New CPR Project – CRA by the Numbers: The Congressional Review Act Assault on Our Safeguards

By James Goodwin, Center for Progressive Reform

If Donald Trump has learned anything over the last 100 days, it’s that unlike in golf, you can’t call a Mulligan on the beginning of your presidency, no matter how much it might improve your score.

These last few months have been long on scandals and failure (Russian probes, the spectacular implosion of Trumpcare, etc.) and short on policy accomplishments, particularly in the legislative realm. This sad state of affairs has left Trump’s PR team looking to inject some positive spin into the 100-days news narrative any way it can, and the Congressional Review Act (CRA) seems to be their go-to vehicle for doing just that.

Using the long-dormant law’s expedited procedures, and almost entirely along party lines, conservative leaders in Congress have pushed through a raft of CRA “resolutions of disapproval” that target a wide range of Obama administration-era regulations for repeal. For his part, Trump has been more than happy to sign every one that reaches his desk, with plenty more likely to come. Trump’s Director of Legislative Affairs Marc Short has been reduced to selling all of the CRA resolutions that Trump has signed so far as “an important story that has not been told.”

OK. Let’s tell it.

It is distressingly easy to lose track of all the damage that Trump and conservatives in Congress are doing to the public interest through the CRA. (Even White House spokesman Sean Spicer can’t keep the numbers straight). That’s why CPR is launching a new project – CRA by the Numbers: The Congressional Review Act Assault on Our Safeguards – that pulls together key statistics and quantitative analysis that help to reveal what is really at stake – namely, the reckless destruction of critical protective regulations that individually and collectively would have made us healthier, safer, and more financially secure had they remained in place.

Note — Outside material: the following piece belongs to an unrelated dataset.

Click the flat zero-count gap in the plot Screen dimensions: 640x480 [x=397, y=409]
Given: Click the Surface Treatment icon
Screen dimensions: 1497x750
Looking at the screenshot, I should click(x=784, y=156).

These data also reveal the financial ties that exist between the industries that directly benefit from the regulatory rollbacks and the members of Congress who have sponsored the related CRA resolutions of disapproval, creating the appearance – if not the reality – that lawmakers are using these resolutions to carry out favors for the corporate interests that have made generous contributions to their campaign coffers.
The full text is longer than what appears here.